Como os banqueiros, empresas e rentistas ganham com a Dívida Pública?
Ganham no varejo da valorização extraordinária dos títulos públicos, lastreados com juros e bônus de toda espécie. E também ganham no atacado, à medida que o Estado e a economia nacional vão sendo redesenhados em função de seus interesses a partir de privatizações e desnacionalizações combinadas e continuadas.
Candidaturas como a de Henrique Meirelles (MDB / PHS) e Geraldo Alckmin (PSDB / PTB / PP / PR / DEM / SOLIDARIEDADE / PPS / PRB / PSD) que nada falam sobre o tema da dívida pública em seus programas oficiais estariam, portanto, acenando positivamente aos banqueiros e financistas?
Esses são porta-vozes oficiais e oficiosos dos rentistas. Ainda que essas apostas eleitorais dos mercados não vinguem, ficam as chantagens colocadas em cena como se fosse princípios diretores da “boa economia”. A pressão sobre a definição do conteúdo da política econômica do próximo Governo chega a ser maior que a definição do presidenciável em si. Nesse momento, essa “transferência programática” terá peso significativo para uma candidatura ou outra seja considerada mais aceitável no segundo turno.

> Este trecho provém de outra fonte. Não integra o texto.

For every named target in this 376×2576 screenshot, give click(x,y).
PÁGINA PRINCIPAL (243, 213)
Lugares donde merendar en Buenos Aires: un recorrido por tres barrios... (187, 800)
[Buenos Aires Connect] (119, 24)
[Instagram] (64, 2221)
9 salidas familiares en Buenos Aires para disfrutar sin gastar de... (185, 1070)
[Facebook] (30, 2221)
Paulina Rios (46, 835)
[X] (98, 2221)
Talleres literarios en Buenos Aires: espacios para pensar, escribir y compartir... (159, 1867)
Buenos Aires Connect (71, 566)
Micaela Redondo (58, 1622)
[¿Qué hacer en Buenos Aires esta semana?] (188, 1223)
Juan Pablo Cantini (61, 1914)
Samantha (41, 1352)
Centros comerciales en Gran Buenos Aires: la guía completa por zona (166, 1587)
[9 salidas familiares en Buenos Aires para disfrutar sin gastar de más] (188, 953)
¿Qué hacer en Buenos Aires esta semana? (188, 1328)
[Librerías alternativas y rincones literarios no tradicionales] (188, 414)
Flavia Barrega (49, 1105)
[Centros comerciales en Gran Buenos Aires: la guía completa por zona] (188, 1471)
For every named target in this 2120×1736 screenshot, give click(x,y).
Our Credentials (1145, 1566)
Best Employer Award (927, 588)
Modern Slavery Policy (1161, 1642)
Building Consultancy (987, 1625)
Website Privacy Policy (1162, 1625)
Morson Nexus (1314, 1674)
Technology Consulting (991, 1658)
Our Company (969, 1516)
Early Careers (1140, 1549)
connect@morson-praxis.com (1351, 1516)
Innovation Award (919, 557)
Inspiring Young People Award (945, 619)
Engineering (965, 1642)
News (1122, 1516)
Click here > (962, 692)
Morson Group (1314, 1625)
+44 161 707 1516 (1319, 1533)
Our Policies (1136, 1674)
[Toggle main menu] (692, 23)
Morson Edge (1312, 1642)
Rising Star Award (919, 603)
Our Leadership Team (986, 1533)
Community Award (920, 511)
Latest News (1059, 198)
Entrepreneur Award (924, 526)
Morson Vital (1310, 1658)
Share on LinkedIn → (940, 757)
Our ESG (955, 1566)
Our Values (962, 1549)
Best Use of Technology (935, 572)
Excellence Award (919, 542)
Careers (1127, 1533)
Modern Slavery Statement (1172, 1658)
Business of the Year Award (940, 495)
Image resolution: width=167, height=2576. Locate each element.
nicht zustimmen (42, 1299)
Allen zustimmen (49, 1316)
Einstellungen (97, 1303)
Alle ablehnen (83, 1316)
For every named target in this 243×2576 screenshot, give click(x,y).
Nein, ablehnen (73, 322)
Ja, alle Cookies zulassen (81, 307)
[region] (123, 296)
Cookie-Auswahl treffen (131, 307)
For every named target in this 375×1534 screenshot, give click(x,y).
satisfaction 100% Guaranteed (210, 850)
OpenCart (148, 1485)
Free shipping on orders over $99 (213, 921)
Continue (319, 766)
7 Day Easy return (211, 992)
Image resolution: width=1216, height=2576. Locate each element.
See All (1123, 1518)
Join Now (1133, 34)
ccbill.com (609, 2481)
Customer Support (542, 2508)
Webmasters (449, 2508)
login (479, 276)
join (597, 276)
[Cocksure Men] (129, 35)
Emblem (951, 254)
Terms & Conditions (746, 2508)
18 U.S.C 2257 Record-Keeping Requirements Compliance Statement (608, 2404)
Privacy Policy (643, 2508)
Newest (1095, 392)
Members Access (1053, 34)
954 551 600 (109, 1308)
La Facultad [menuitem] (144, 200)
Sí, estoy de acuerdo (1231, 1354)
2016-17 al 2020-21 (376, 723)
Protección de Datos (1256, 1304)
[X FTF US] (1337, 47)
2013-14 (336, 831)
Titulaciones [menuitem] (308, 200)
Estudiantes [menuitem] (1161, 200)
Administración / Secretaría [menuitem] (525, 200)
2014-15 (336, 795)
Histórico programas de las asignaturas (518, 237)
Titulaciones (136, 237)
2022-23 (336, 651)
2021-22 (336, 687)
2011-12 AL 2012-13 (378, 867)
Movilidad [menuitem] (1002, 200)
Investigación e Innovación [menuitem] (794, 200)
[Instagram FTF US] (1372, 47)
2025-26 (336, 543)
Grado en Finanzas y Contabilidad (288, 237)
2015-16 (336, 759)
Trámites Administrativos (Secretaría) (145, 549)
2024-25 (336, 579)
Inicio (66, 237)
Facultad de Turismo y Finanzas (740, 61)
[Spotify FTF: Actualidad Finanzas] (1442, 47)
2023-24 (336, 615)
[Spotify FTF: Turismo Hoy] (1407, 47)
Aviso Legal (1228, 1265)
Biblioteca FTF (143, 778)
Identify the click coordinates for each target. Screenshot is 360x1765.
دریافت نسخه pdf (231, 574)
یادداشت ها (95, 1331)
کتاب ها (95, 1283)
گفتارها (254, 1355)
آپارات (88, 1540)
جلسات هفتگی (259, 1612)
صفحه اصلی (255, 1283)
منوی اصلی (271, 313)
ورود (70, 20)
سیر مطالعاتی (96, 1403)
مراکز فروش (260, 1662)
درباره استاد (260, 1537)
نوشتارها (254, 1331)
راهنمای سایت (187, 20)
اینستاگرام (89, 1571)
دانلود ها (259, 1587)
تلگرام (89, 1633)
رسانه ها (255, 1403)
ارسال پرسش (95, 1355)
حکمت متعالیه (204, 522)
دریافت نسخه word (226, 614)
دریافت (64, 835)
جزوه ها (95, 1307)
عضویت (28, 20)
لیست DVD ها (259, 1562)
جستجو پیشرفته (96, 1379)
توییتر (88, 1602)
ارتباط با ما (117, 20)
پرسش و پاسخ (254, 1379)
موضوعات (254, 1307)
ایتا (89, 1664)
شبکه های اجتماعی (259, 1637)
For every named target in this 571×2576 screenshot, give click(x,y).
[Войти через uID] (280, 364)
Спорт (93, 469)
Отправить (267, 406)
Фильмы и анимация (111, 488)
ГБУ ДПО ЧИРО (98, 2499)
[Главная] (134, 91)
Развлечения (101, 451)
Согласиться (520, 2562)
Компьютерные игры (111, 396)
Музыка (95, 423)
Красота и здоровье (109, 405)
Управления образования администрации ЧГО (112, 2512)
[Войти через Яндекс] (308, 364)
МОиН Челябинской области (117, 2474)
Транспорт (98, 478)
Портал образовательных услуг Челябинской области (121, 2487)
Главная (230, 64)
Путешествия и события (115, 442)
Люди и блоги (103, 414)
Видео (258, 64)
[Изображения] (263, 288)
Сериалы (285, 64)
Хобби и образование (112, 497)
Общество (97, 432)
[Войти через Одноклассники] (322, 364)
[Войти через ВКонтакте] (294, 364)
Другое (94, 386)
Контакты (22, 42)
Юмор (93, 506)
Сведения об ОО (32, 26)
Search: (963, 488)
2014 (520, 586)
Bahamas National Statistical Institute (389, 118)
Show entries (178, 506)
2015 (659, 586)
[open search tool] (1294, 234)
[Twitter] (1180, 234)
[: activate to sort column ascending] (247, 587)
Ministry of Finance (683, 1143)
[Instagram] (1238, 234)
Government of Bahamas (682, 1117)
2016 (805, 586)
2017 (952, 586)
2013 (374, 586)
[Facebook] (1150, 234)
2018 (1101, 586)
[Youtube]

O candidato Bolsonaro (PSL / PRTB) ou seu tutor, o economista Paulo Guedes, sugere uma “Desmobilização de ativos públicos, com o correspondente resgate da dívida mobiliária federal. Estimamos reduzir em 20% o volume da dívida por meio de privatizações, concessões, venda de propriedades imobiliárias da União e devolução de recursos em instituições financeiras oficiais que hoje são utilizados sem um benefício claro à população brasileira.” Como avalia essa proposta?
A proposta revela o quanto Paulo Guedes representa o desejo dos mercados de abolir qualquer discussão pública e democrática acerca da política econômica. A própria indicação desse preposto dos mercados como um super-ministro revela a intenção de terceirizar previamente a política econômica e a administração da dívida. A presidência, obtida de forma de uma impostura demagógica e fascista, se cacifa no bloco de poder, oferecendo aos investidores é o controle direto dos centros de decisão econômica. O problema é que essa fórmula não tem nem consistência operacional, pois o presidencialismo continua de pé, nem consistência política, já que não haverá suporte ou legitimidade para consolidar essas medidas. Um Governo Bolsonaro, com um preposto dos mercados à frente, exporia a enorme fragilidade do campo conservador em forjar um projeto minimamente orgânico, até mesmo do ponto de vista do capitalismo realmente existente no país.